Aim of the task ::
Convert the listing below into a numbered list, omitting every blank line.
____ Dataset excerpts
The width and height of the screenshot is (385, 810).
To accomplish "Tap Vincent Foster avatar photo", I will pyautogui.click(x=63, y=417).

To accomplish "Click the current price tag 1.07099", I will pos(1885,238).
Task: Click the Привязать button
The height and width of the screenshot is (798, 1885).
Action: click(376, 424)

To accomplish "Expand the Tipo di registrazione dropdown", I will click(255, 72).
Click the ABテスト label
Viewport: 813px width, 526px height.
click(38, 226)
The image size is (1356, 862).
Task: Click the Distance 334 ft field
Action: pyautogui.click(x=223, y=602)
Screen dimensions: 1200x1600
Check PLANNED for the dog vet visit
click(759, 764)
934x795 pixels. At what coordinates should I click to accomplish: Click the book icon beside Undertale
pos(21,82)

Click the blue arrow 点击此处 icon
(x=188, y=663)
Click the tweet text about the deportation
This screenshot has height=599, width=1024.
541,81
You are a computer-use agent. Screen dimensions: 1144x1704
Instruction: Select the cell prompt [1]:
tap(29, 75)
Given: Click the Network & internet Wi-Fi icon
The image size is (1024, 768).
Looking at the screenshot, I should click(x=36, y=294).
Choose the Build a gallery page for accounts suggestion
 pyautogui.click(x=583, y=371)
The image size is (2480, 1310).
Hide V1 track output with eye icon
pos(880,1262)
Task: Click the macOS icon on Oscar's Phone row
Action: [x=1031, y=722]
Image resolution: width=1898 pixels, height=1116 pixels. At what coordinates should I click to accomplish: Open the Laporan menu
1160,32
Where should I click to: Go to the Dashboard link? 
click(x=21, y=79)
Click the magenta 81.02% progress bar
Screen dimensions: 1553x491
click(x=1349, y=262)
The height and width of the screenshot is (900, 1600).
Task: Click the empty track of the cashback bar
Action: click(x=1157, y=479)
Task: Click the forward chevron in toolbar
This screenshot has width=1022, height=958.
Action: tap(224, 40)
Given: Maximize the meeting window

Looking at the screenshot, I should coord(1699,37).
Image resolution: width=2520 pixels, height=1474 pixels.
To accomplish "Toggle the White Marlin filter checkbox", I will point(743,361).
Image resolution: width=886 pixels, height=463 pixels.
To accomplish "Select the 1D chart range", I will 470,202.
________
Final answer ::
1. The width and height of the screenshot is (385, 810).
2. To accomplish "Tap Vincent Foster avatar photo", I will pyautogui.click(x=63, y=417).
3. To accomplish "Click the current price tag 1.07099", I will pos(1885,238).
4. Task: Click the Привязать button
5. The height and width of the screenshot is (798, 1885).
6. Action: click(376, 424)
7. To accomplish "Expand the Tipo di registrazione dropdown", I will click(255, 72).
8. Click the ABテスト label
9. Viewport: 813px width, 526px height.
10. click(38, 226)
11. The image size is (1356, 862).
12. Task: Click the Distance 334 ft field
13. Action: pyautogui.click(x=223, y=602)
14. Screen dimensions: 1200x1600
15. Check PLANNED for the dog vet visit
16. click(759, 764)
17. 934x795 pixels. At what coordinates should I click to accomplish: Click the book icon beside Undertale
18. pos(21,82)
19. Click the blue arrow 点击此处 icon
20. (x=188, y=663)
21. Click the tweet text about the deportation
22. This screenshot has height=599, width=1024.
23. 541,81
24. You are a computer-use agent. Screen dimensions: 1144x1704
25. Instruction: Select the cell prompt [1]:
26. tap(29, 75)
27. Given: Click the Network & internet Wi-Fi icon
28. The image size is (1024, 768).
29. Looking at the screenshot, I should click(x=36, y=294).
30. Choose the Build a gallery page for accounts suggestion
31.  pyautogui.click(x=583, y=371)
32. The image size is (2480, 1310).
33. Hide V1 track output with eye icon
34. pos(880,1262)
35. Task: Click the macOS icon on Oscar's Phone row
36. Action: [x=1031, y=722]
37. Image resolution: width=1898 pixels, height=1116 pixels. At what coordinates should I click to accomplish: Open the Laporan menu
38. 1160,32
39. Where should I click to: Go to the Dashboard link? 
40. click(x=21, y=79)
41. Click the magenta 81.02% progress bar
42. Screen dimensions: 1553x491
43. click(x=1349, y=262)
44. The height and width of the screenshot is (900, 1600).
45. Task: Click the empty track of the cashback bar
46. Action: click(x=1157, y=479)
47. Task: Click the forward chevron in toolbar
48. This screenshot has width=1022, height=958.
49. Action: tap(224, 40)
50. Given: Maximize the meeting window
51. Looking at the screenshot, I should coord(1699,37).
52. Image resolution: width=2520 pixels, height=1474 pixels.
53. To accomplish "Toggle the White Marlin filter checkbox", I will point(743,361).
54. Image resolution: width=886 pixels, height=463 pixels.
55. To accomplish "Select the 1D chart range", I will 470,202.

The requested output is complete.